Reproduce the part of the records that begins with the line containing "Given: Open the Pricing page from navigation" and continues through the end of the records, substituting "Support" for "Pricing" and leaving everything else unchanged. Omit the pictures from your answer.

>> start Available records

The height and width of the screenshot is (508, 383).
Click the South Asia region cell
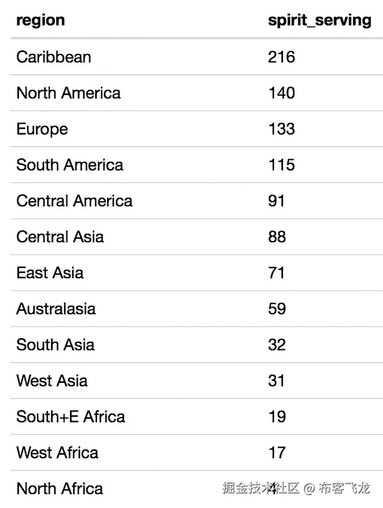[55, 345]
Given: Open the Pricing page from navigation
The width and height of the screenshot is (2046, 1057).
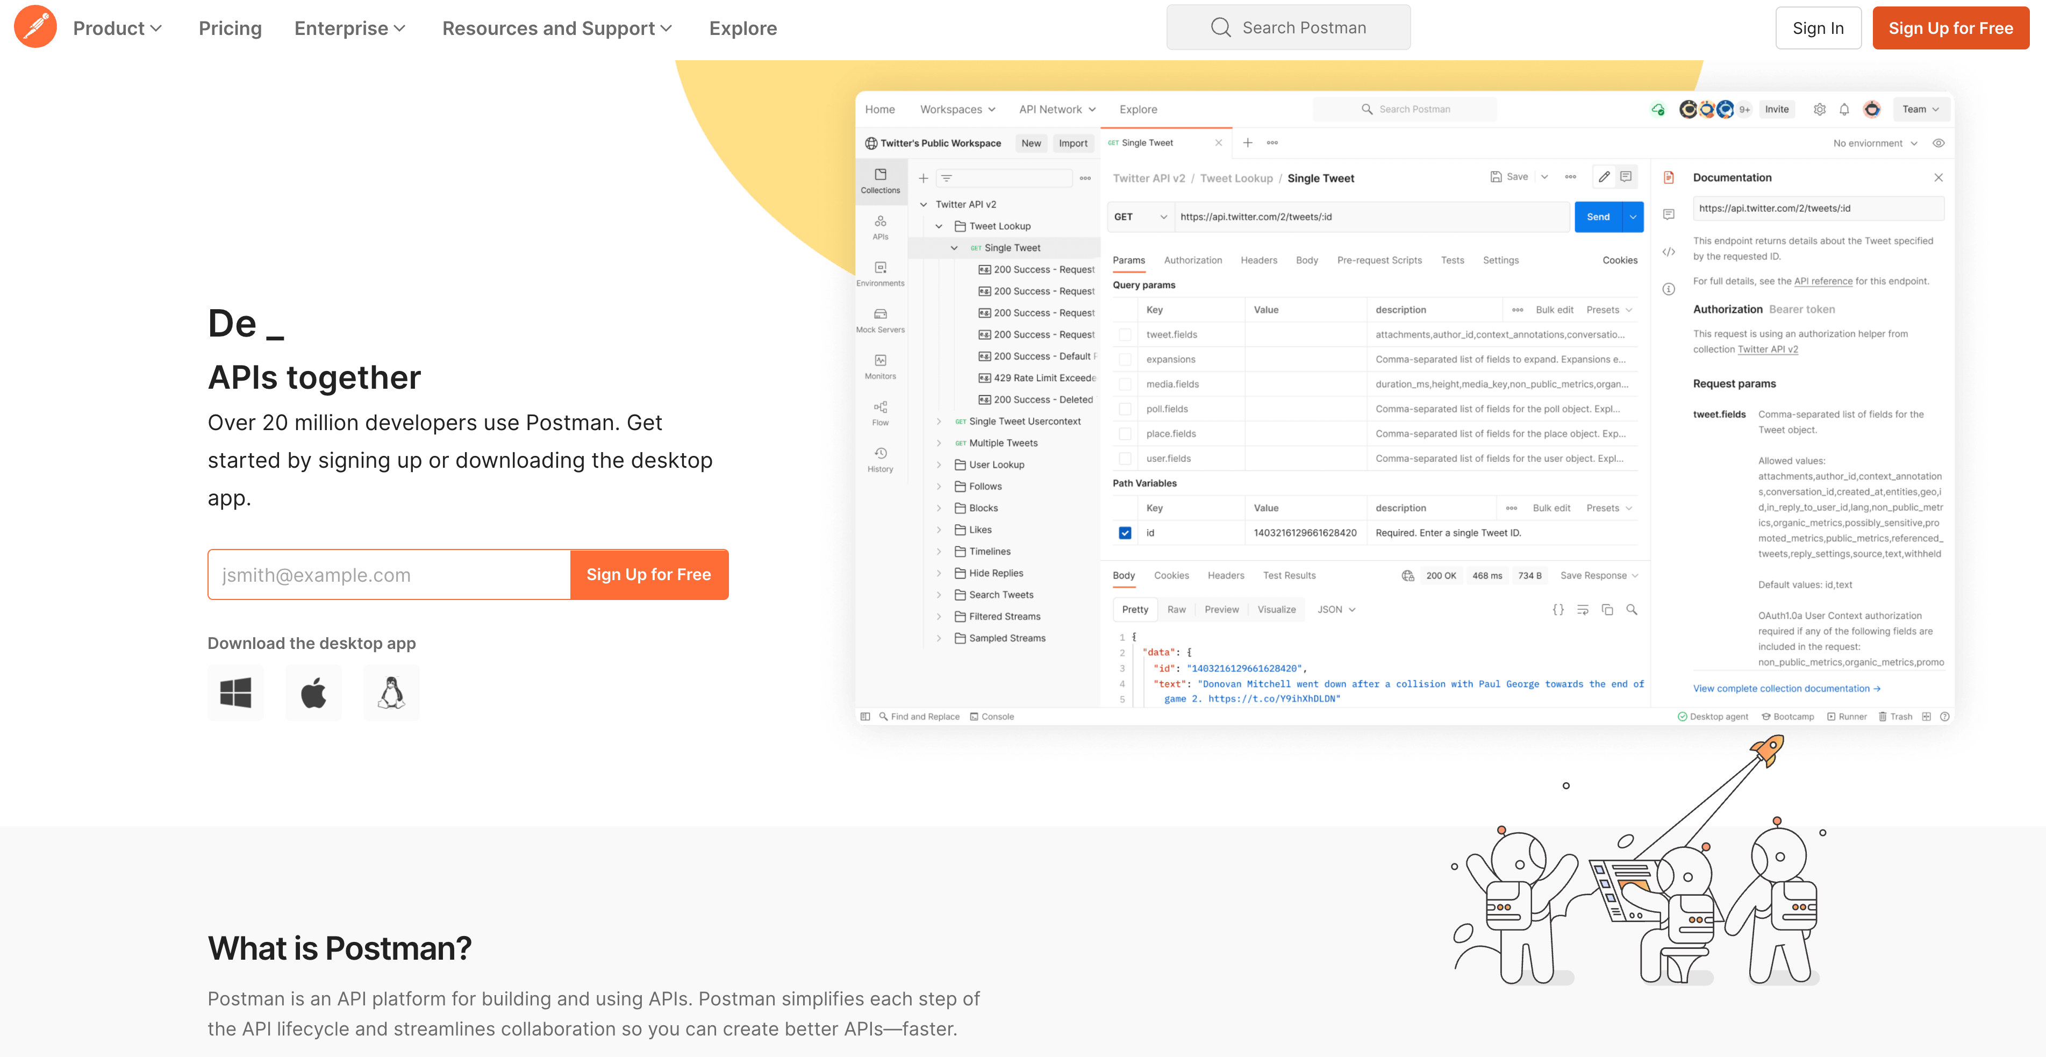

>> end Available records

**Finished task**
Given: Open the Support page from navigation
The width and height of the screenshot is (2046, 1057).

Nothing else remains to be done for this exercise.